Richard Fairgray talked to Nalini Haynes of Dark Matter at Armageddon 2011 with lots of background noise: this interview is available in text only.
Hello Richard.
Hi. I work for Beyond Reality Media and run Square Planet Comics.
What can you tell me about them?
Beyond Reality is an online comic website where we publish five different titles, one page each, five days a week. The title that I co-write is called The Inspiration Duncans and it is a really bizarre story about a guy who discovers aliens attached to the back of everyone’s necks that sort of look like weird testicle creatures. I guess the tag line is that the only thing standing between humanity and certain doom is a guy with a bucket on his head for protection. It’s a pretty insane thing.

There’s another comic called The Warden, which is a really interesting take on the superhero genre. Basically the warden is the
world’s greatest superhero, but in fact he’s just a prison containing the world’s greatest villain.
Attica is a Greek mythology thing set in the present day where Castor and Pollux have been imprisoned for thousands of years and they’ve come out completely reformed. Gone are their days of raping and pillaging, and they’re relatively friendly to an annoying degree.
We publish Robert Rankin’s comic called Empires, which is a thing set in the nineteenth century with monkey butlers and robots and all kinds of steampunk fun. I think it’s basically a way for him to draw his wife in a gas mask a lot. We are re-publishing all of the Red Star, from the beginning, which is Christian Gossett’s book, which has been around for quite a long time.
And at Square Planet Comics, our main focus has been publishing Blastosaurus, a story about a dinosaur who fights crime with a gun. Of course, fighting crime isn’t easy if you’re a dinosaur with a gun because a) he doesn’t know how to use it, he’s a dinosaur; b) he can’t go undercover, he can’t fit in a standard police car, he has to wear specially altered pants, so he ends up being relegated to big publicity campaigns like the safe-sex-o-saurus promotion. To use common terminology, he’s basically disabled in terms of functioning as a normal person, but he’s a dinosaur. Yes, it turns out his superpower is a disability. But it’s an ongoing series. It started out as a way to subvert that mutantreptile genre of extreme dinosaurs and terrible thunder lizards and dino-riders and dino-saucers and ninja turtles. Obviously, they have been a huge influence on me. I’m telling it in a much more grown up way I think. It’s a really dense, multi-layered story where there happens to be a dinosaur with a gun in this world and it’s not that fun. The result is that other cities start introducing other mascots like Rhinofficer, a rhinoceros who wears a policeman’s helmet for some reason. We’ve been doing that for a few years. It was published through an American Original but things went a little bit wrong. I can’t say too much about it, but I own the rights again finally, so I’m publishing it again myself. We’re doing convention specials, and we’ve relaunched the website.

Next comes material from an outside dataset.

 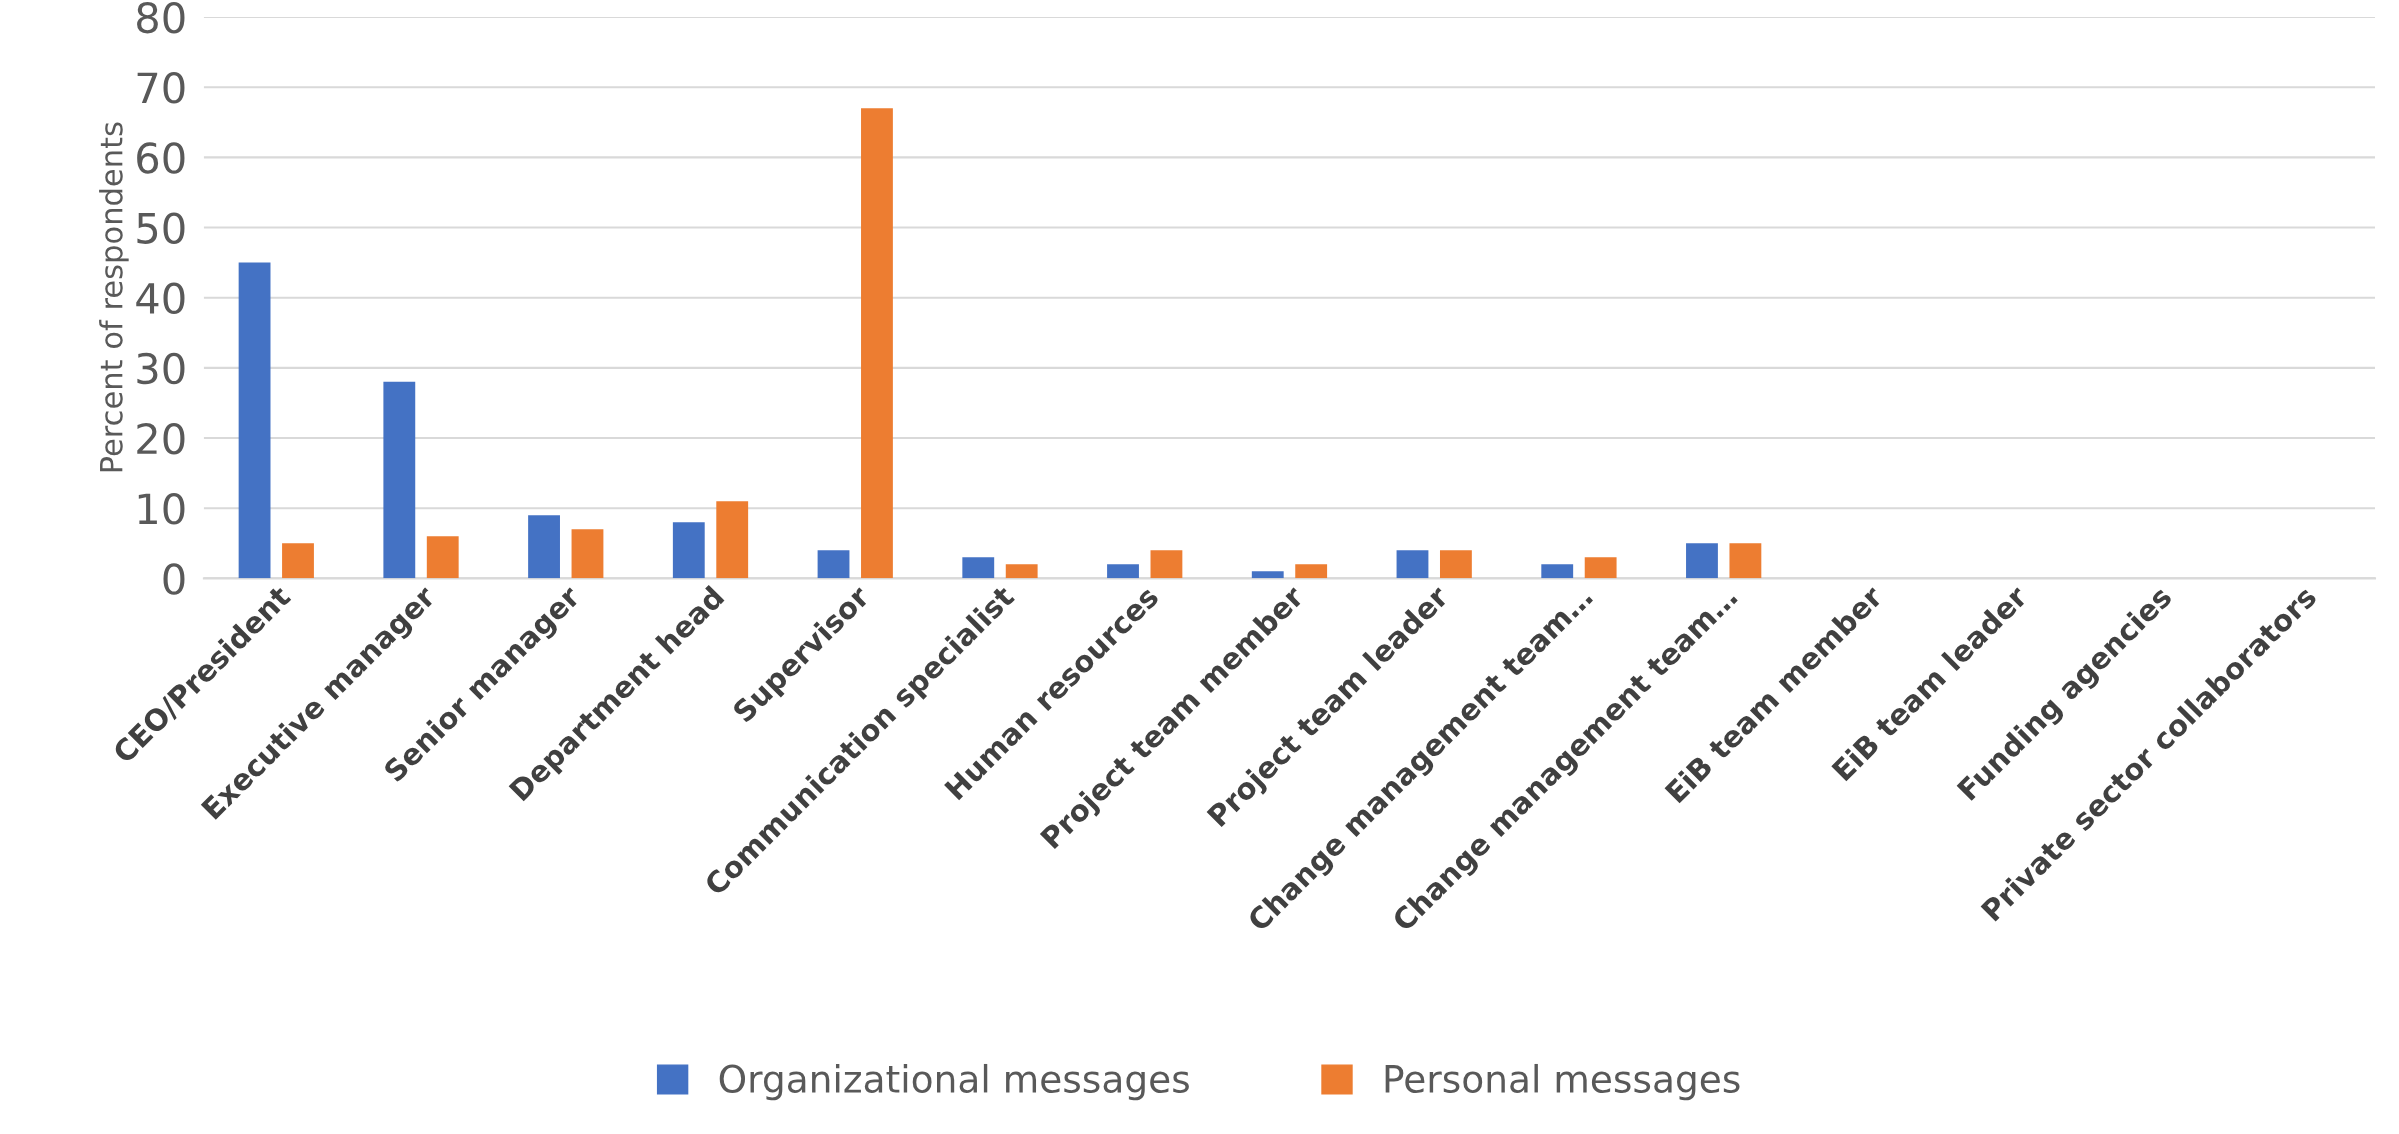 What do you see at coordinates (161, 158) in the screenshot?
I see `y-tick-label: 60` at bounding box center [161, 158].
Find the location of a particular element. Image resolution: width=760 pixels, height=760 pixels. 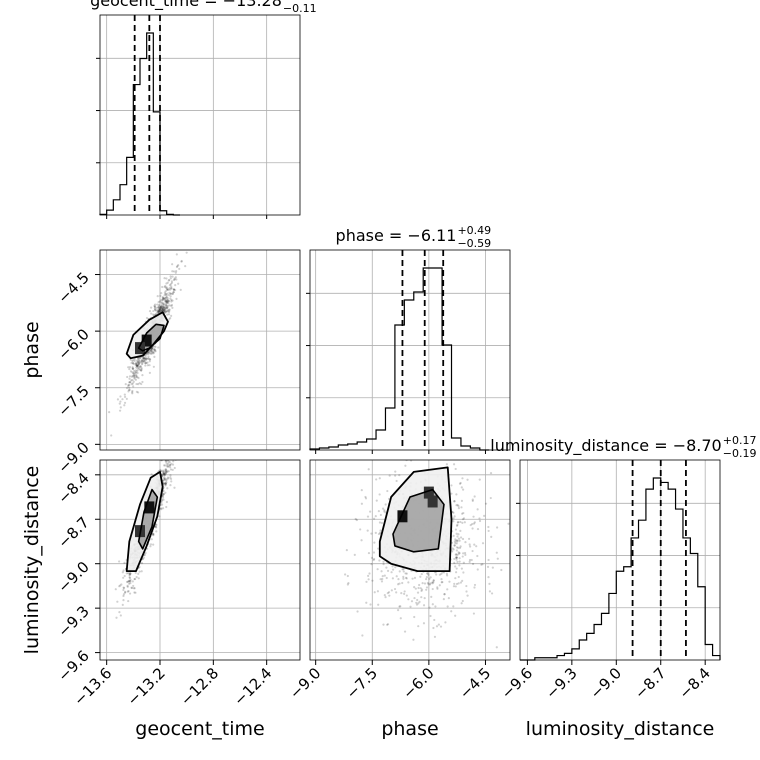

x-tick-label: −7.5 is located at coordinates (362, 683).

Five days a week we have I fight crime, our comic strip about two guys who work in a comic shop where there are monsters and a bear for some reason. One or two days a week, depending on how quickly we recover from a recent burglary, we’ll be publishing Blastosaurus right from issue one as a full colour comic. We’d like to do it two days a week so we can have seven days of content.

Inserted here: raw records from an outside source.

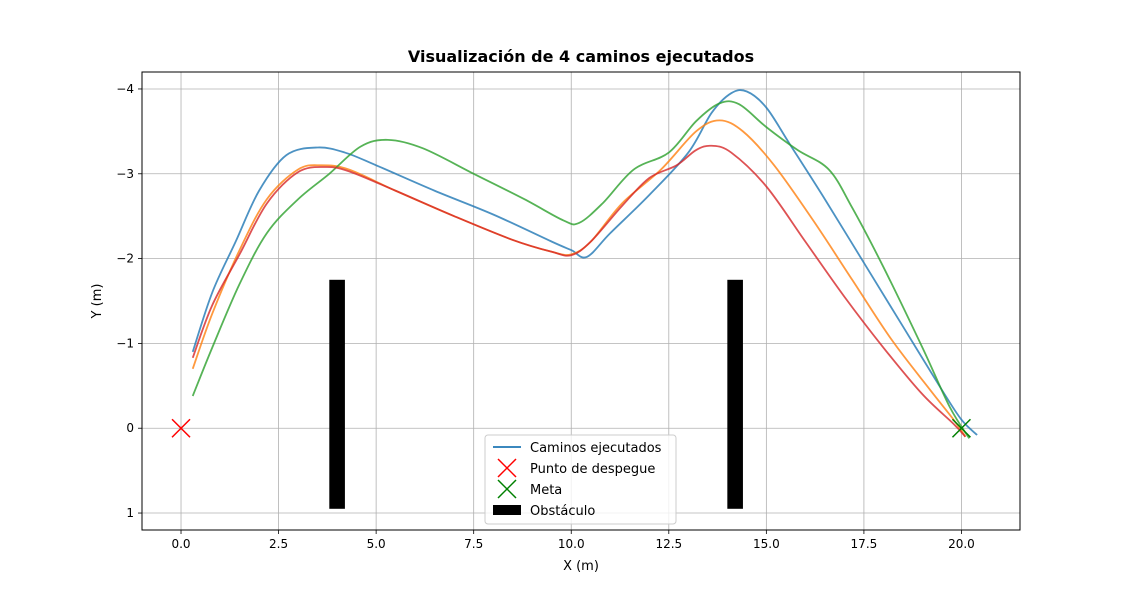  I want to click on markers, so click(571, 428).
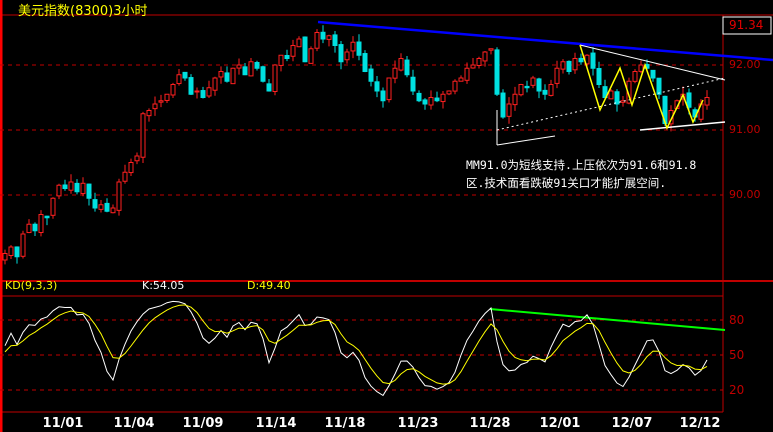  What do you see at coordinates (345, 424) in the screenshot?
I see `x-label: 11/18` at bounding box center [345, 424].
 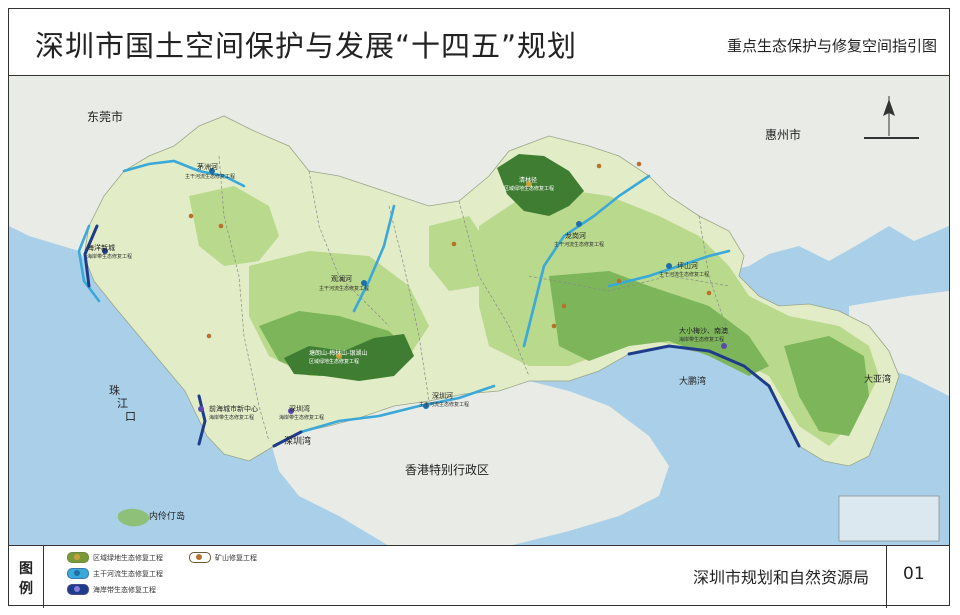 I want to click on legend-item-coast-restoration: 海岸带生态修复工程, so click(x=112, y=590).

This is my tenth convention of the year so far.
This year?!
It’s a tiring life. I do comics all day long, that’s what I do.
Your team is based all around the world.

Yes. With Beyond Reality Media, Bill Geradts and I, who co-write the Duncan story, and also another story coming up later called
The Darwin Fairies. It’s a retelling of the life of Charles Darwin if there were a group of vengeful fairies trying to take him out.
We’re both based in New Zealand. Christain Gossett the other writer on Red Star, Warden and Attica, is in LA. Robert Rankin is in England. Our artist, Gonzalo Martinez, our colourist Juan Moraga, are both in Chile. As is Alan Robinson, who’s also in Chile. We have Darick Robertson, who is famous for doing Transmetropolitan and the Boys. He’s the first artist on Attica and later on we have his finishing artist, Richard Clarke, and he did incredible work. But everyone from Blastosaurus.com is New Zealand-based. I draw the comics. My friend Terry and I write the comics together and my wife draws I fight crime. So yeah, it’s this big international thing that thank god skype exists.
Absolutely. It sounds fantastic. You’ve got a whole heap of fans waiting to talk to you. Thank you for talking to Dark Matter.